Texas Court Limits Amendments That Cut Off Advancement


When an internal company dispute turns into litigation, one of the first practical questions is not necessarily who will win on the merits, but who will pay the legal bills while the case is pending. That is why advancement and indemnification provisions matter so much in LLC agreements, board service arrangements, and deal documents.[1] In Energy Founders Fund, LP v. Daskevich, the Texas Business Court recently issued a noteworthy opinion making various determinations regarding a former director’s advancement rights. First, the court held that a company could not avoid advancement obligations to a director by amending internal governance documents at the time of suit or after a suit is filed. Second, the court determined that advancement rights in Texas depend on what the corporate provisions say and the capacity in which the defendant director is sued. Both of the court’s determination provide practical takeaways for companies that employ these types of provisions.

The case in question arose from a disputed drag-along sale involving a Texas limited liability company. In September 2024, a majority of the board approved a sale transaction, but one of the director-members voted against it. After the transaction was approved, another equity holder and others contended that the director had improperly refused, or failed, to take the steps necessary to transfer his membership units as required by the LLC agreement’s drag-along provisions. The equity holder sued the director and his wife, and the live pleading ultimately sought a declaration that the units had transferred automatically upon issuance of the drag-along notice.

An advancement dispute quickly arose in the litigation. The director wanted his fees paid during the suit, so he moved to compel immediate payment. He claimed that his right to advanced fees flowed from the company’s governing documents. More specifically, the Third Amended Company Agreement, which was in effect when the underlying events occurred, contained advancement and indemnification protections for directors. And these provisions mandated advancement if: (1) the director provided a written undertaking to repay advanced fees in the event indemnification later proved unavailable, and (2) the board made a determination that the director had the financial ability to repay.

However, on the same day suit was filed, the company adopted a Fourth Amended Company Agreement attempting to modify the director’s advancement rights. That amendment both eliminated the board and the advancement provisions in the governing documents. When director later requested advancement, the company refused.

The court agreed with the director on two important points.
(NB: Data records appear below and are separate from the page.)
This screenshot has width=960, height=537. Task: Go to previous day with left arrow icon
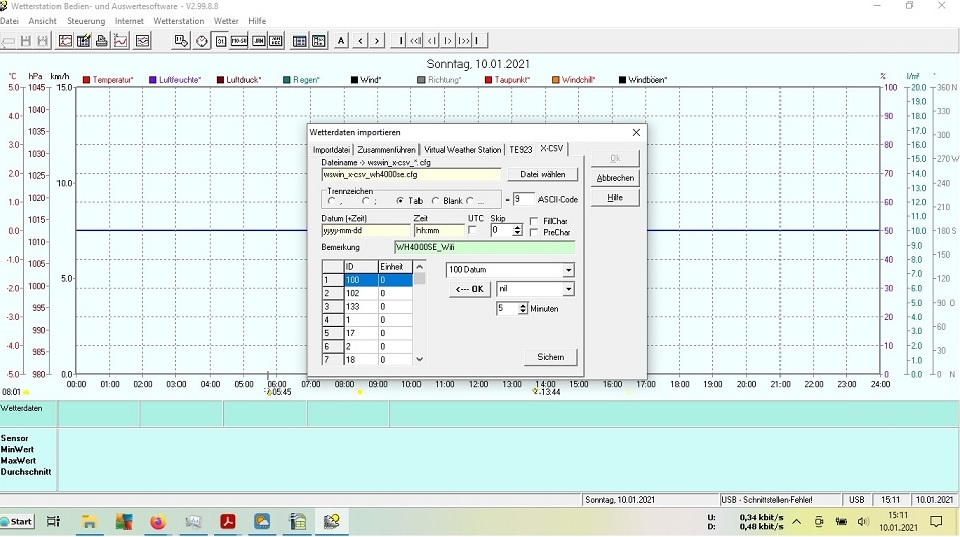[360, 41]
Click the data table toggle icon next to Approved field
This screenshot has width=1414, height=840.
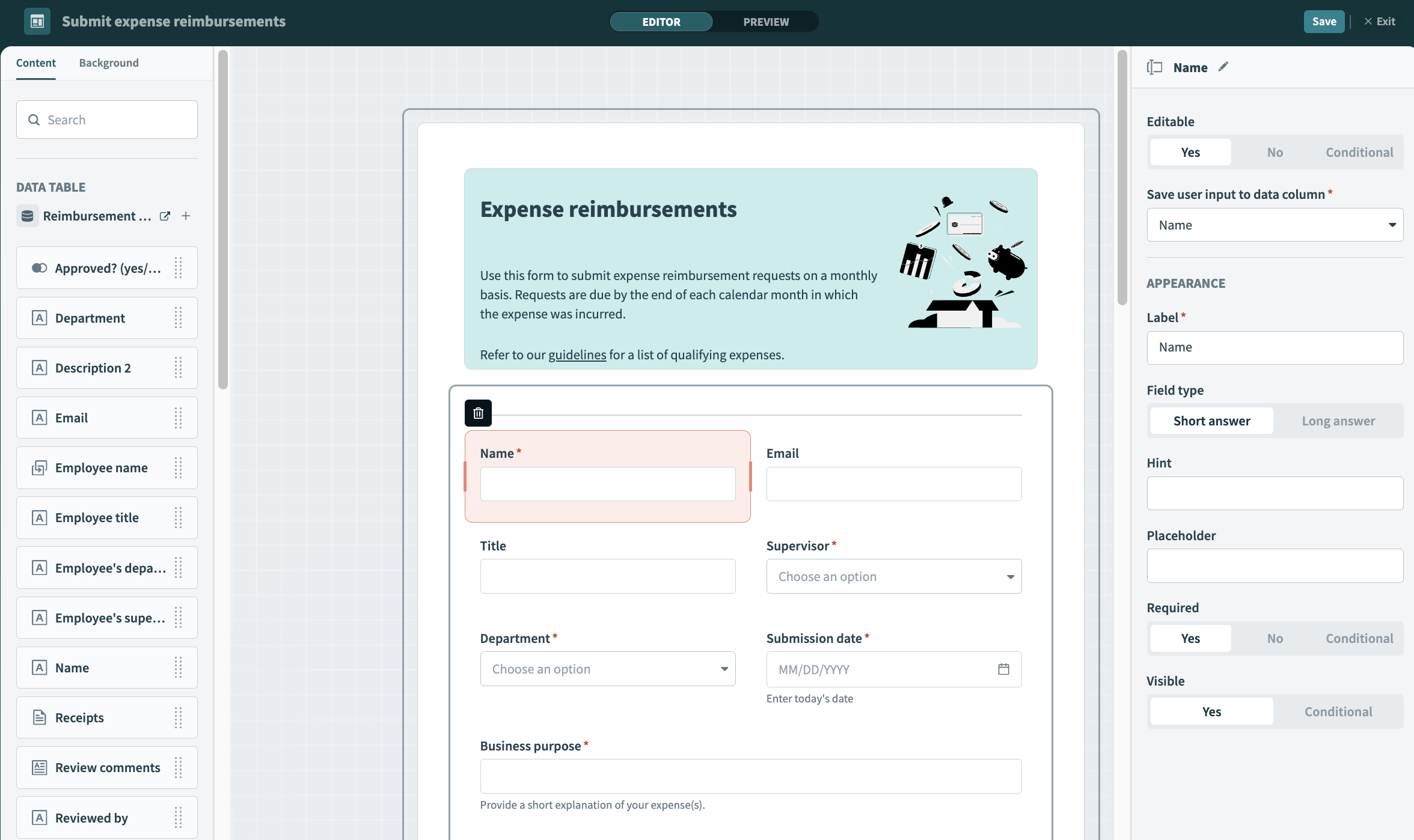39,268
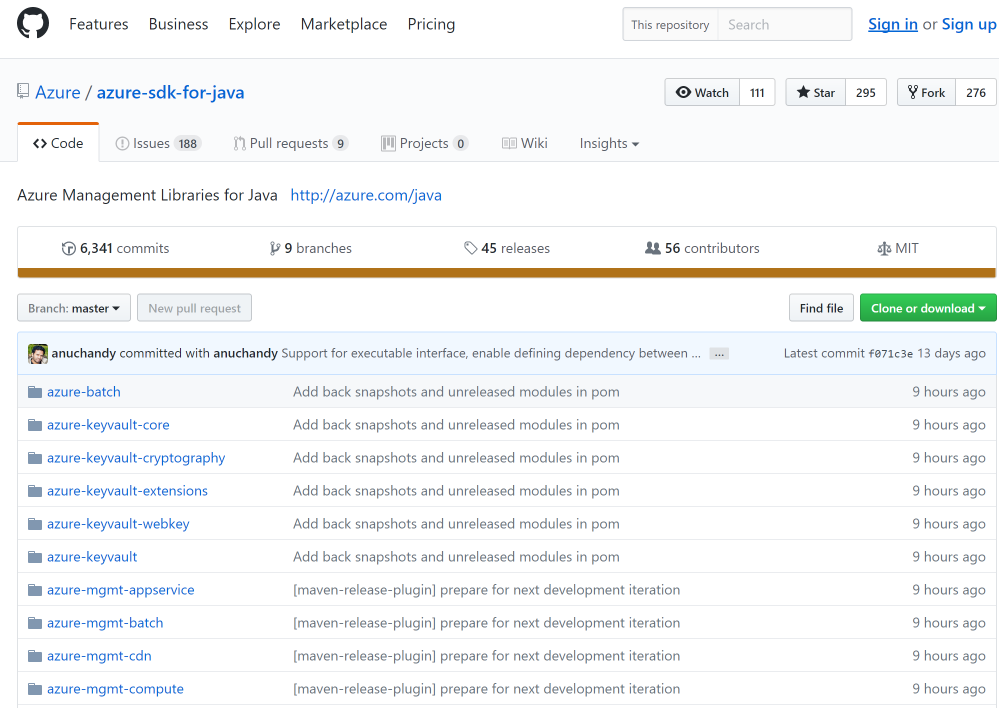This screenshot has width=999, height=708.
Task: Open the azure-batch folder icon
Action: [35, 391]
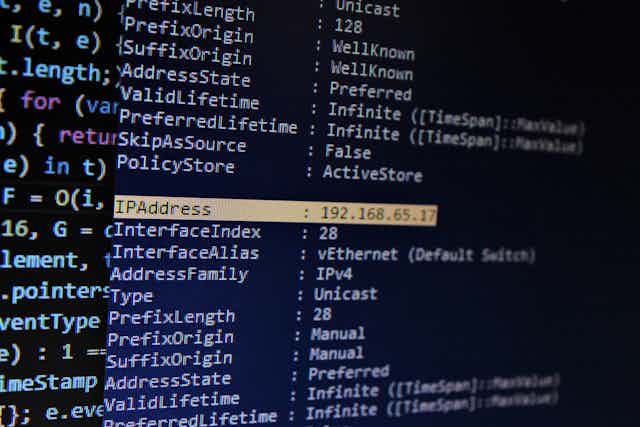Click the InterfaceAlias property label
Viewport: 640px width, 427px height.
pyautogui.click(x=185, y=253)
First, it held that the earlier agreement governed because advancement rights are determined by the contractual framework in place when the relevant conduct occurred, not by later amendments adopted after the dispute arises. Second, it held that the company could not rely on the absence of a board determination where the company itself had made that condition impossible to satisfy by eliminating the board.

The director nonetheless still lost the motion seeking advancement of fees. The court held that advancement was unavailable because the claims actually asserted against him were not brought “by reason of” his service as a director. The suit instead arose from his actions as an equity owner. That distinction was significant. Applying a narrow, pleadings-focused approach, the court found that the live dispute concerned conduct of the defendant as an equity holder (in resisting the transfer of his units under the drag-along provisions), not his conduct as a director performing board-level duties, and thus the advancement provisions did not strictly apply.

The practical lessons are significant. Advancement and indemnification provisions should not be treated as boilerplate, particularly in LLC agreements and investor-backed company documents. Once a dispute arises involving a party with potential indemnification or advancement rights, it may be too late in certain instances for the company to go back to review or modify those terms. Companies and their counsel should undertake a review on the front end whether governing documents clearly define covered capacities, covered claims, conditions to payment, and amendment mechanics—and then think through how those terms may play out in future legal disputes. Litigators should also pay close attention to how claims are pleaded, because this decision underscores that the framing of the live petition may determine whether defense costs will be advanced at all.

For companies, boards, investors, and executives, the present is always the best time to revisit LLC agreements, advancement procedures, and indemnification language before a transaction or internal dispute turns those provisions into the next emergency motion.

[1] Advancement concerns interim payment of defense costs while litigation is ongoing; indemnification concerns ultimate responsibility for those costs after the case ends. Texas LLCs retain broad freedom to define the scope of such rights in their governing documents.